__REQUIRED ACTION__:
Repeat the records exactly as given. Do not include the pictures.

__INPUT RECORDS__:
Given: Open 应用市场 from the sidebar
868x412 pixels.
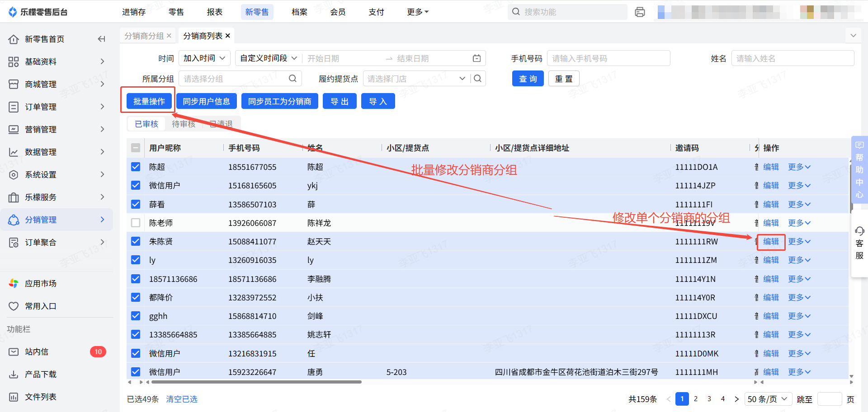Looking at the screenshot, I should point(41,284).
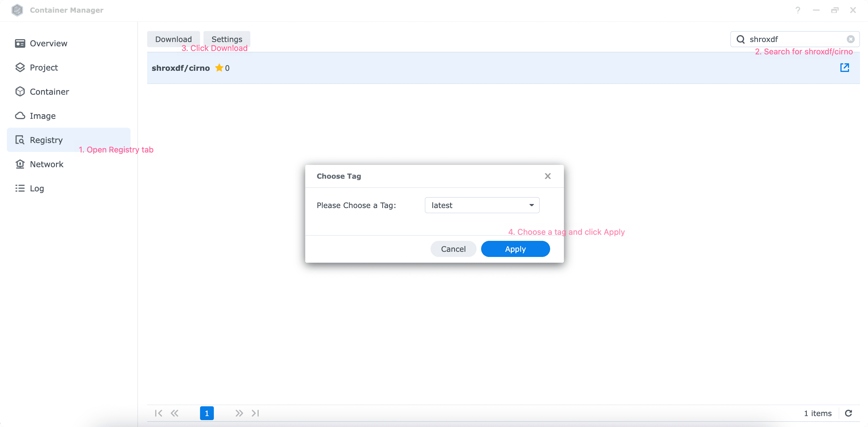Open the Log list view

tap(37, 188)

__ANSWER AREA__:
Given: Open 应用市场 from the sidebar
868x412 pixels.
Looking at the screenshot, I should point(41,284).
Open the Log list view

tap(37, 188)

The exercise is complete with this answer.